American research physician

Neva Irene Martin Abelson (November 19, 1910 – September 26, 2000) was a distinguished research physician who co-discovered the life-saving blood test for the Rh blood factor (with Louis K. Diamond).

The Philip and Neva Abelson Hall at Washington State University was named in her honor.

==Early career==
Abelson graduated from Washington State University with a B.S. degree in chemistry. She became one of the first women to graduate from Johns Hopkins University with a medical degree. After medical school she became a pediatrician. She was the first pediatrician to ever be placed in charge of Johns Hopkins nurseries.
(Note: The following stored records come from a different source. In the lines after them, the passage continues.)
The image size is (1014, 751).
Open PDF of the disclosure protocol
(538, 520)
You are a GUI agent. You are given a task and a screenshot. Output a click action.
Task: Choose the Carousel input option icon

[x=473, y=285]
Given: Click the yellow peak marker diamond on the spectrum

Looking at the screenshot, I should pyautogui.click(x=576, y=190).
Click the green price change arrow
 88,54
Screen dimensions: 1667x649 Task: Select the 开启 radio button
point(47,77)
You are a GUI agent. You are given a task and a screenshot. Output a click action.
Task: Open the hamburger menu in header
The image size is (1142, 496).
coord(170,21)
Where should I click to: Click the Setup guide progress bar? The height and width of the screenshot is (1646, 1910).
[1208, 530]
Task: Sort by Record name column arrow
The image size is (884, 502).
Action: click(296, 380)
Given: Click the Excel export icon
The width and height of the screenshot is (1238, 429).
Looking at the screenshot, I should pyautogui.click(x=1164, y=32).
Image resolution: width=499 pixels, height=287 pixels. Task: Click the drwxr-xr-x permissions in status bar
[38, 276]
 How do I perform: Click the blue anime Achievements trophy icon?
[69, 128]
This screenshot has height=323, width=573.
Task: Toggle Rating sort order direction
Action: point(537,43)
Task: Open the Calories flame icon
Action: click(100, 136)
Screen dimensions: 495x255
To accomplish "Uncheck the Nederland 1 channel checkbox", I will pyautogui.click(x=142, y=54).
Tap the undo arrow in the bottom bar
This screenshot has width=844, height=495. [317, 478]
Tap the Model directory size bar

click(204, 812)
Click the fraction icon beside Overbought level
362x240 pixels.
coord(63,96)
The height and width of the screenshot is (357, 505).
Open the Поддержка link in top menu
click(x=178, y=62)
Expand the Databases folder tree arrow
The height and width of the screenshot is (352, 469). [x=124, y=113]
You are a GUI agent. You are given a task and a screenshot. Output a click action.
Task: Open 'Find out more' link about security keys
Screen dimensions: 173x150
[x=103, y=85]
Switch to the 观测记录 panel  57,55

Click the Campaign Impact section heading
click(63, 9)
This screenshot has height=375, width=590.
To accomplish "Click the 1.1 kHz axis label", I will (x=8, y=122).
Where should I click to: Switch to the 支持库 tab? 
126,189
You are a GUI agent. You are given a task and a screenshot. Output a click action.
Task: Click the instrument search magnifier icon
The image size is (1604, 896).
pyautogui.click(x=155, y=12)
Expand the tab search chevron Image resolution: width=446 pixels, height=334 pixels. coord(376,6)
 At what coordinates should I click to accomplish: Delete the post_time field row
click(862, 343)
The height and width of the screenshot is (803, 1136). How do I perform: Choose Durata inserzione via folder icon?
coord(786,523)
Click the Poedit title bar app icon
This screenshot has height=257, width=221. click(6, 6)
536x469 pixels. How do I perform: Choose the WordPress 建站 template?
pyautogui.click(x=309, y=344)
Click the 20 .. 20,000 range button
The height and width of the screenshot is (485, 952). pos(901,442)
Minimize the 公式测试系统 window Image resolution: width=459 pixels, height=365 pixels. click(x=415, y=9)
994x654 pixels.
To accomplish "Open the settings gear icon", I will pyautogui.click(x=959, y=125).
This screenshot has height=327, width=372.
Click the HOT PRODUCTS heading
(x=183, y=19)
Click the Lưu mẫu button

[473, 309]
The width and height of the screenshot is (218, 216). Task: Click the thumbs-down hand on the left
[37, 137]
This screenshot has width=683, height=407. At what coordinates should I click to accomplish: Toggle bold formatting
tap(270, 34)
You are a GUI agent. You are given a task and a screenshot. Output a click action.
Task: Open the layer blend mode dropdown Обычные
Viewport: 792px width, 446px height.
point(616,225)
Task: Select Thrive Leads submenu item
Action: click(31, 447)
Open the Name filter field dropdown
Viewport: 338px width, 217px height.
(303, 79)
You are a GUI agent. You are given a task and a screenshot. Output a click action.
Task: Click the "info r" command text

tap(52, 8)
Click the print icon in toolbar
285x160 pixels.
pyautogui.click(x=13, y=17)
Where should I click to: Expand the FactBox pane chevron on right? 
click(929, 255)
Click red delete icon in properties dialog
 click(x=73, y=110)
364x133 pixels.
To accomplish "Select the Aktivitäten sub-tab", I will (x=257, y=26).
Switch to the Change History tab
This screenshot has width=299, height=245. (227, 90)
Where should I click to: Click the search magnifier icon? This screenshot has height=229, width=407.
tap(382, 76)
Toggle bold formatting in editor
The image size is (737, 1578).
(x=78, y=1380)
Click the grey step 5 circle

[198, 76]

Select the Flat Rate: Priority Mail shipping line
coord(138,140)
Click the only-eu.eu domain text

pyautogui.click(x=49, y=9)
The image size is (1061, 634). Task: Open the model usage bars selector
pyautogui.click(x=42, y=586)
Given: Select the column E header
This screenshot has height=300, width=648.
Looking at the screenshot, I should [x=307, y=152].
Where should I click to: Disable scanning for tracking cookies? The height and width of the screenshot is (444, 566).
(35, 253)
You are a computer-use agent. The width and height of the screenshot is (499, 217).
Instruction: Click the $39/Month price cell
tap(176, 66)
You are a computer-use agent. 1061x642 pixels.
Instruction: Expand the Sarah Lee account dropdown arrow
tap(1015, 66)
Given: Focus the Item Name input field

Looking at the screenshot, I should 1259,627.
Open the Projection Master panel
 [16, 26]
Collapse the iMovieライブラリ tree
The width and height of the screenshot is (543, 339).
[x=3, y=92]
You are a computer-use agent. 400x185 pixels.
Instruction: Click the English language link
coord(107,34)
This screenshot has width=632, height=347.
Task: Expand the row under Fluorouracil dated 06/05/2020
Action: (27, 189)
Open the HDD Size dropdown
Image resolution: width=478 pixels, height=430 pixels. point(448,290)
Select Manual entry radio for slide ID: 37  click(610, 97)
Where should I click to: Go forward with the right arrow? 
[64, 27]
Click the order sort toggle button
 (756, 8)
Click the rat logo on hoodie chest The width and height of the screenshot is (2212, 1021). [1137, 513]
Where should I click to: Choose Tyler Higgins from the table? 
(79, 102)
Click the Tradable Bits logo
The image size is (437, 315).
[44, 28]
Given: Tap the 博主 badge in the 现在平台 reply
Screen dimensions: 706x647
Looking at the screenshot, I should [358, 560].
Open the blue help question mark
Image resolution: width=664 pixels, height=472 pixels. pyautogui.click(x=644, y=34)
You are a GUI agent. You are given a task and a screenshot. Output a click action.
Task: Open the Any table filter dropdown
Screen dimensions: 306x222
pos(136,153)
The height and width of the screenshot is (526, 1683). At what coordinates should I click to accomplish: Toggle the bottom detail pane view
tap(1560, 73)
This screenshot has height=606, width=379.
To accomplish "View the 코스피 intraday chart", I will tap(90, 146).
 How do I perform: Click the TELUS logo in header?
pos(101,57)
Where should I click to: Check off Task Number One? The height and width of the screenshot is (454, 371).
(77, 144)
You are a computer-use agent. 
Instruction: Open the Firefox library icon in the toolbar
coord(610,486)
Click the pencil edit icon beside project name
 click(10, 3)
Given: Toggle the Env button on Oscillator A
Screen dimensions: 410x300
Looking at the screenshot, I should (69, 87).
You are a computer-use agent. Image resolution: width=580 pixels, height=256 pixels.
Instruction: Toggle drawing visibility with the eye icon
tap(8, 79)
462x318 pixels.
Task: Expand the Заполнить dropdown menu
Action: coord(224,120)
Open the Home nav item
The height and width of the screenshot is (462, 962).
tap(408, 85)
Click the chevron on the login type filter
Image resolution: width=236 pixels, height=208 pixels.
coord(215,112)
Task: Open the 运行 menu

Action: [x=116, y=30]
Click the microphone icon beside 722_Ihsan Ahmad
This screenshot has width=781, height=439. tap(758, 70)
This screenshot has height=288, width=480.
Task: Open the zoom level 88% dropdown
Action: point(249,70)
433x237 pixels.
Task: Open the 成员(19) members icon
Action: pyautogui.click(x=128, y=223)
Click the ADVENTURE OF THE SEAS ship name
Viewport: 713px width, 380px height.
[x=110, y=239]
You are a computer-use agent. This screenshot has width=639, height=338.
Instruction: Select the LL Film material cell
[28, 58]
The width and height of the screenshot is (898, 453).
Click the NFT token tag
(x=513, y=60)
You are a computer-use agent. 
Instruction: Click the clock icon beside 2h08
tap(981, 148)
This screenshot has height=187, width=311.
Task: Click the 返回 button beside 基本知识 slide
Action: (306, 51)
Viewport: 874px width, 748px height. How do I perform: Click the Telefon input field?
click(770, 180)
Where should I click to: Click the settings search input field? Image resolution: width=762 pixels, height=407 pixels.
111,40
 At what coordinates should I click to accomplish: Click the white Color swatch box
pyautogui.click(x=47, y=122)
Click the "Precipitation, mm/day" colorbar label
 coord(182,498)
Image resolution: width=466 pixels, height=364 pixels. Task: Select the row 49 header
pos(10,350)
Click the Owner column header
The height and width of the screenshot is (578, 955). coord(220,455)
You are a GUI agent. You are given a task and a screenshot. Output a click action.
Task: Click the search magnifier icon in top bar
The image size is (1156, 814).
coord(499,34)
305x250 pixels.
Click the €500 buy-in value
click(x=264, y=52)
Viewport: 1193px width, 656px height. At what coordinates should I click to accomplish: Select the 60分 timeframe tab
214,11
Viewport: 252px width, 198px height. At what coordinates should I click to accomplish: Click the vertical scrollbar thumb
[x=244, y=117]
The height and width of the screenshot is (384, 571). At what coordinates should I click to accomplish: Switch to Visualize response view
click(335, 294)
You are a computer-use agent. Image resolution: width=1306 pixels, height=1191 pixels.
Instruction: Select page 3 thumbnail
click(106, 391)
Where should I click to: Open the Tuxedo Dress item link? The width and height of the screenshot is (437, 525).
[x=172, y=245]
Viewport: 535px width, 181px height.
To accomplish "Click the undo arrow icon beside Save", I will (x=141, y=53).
Her research at the University of Pennsylvania, where she was a professor of clinical pathology, involved blood groups, blood diseases of infants, and the pathogenesis of rheumatoid arthritis. She published a book, Topics in Blood Banking, in 1974. She received the Emily Cooley Memorial Award from the American Association of Blood Banks.

In 1989, she received the Regents’ Distinguished Alumnus Award for her contributions to developing the test for the Rh blood factor.

She and her husband are responsible for contributing the largest fellowship endowment in Washington State University's College of Sciences.

==Personal life==

Abelson married Philip Abelson (1913–2004), a physicist, science writer and longtime editor of Science magazine. Their daughter, Ellen Abelson Cherniavsky who is now retired, worked as an aviation researcher at The MITRE Corporation in Virginia.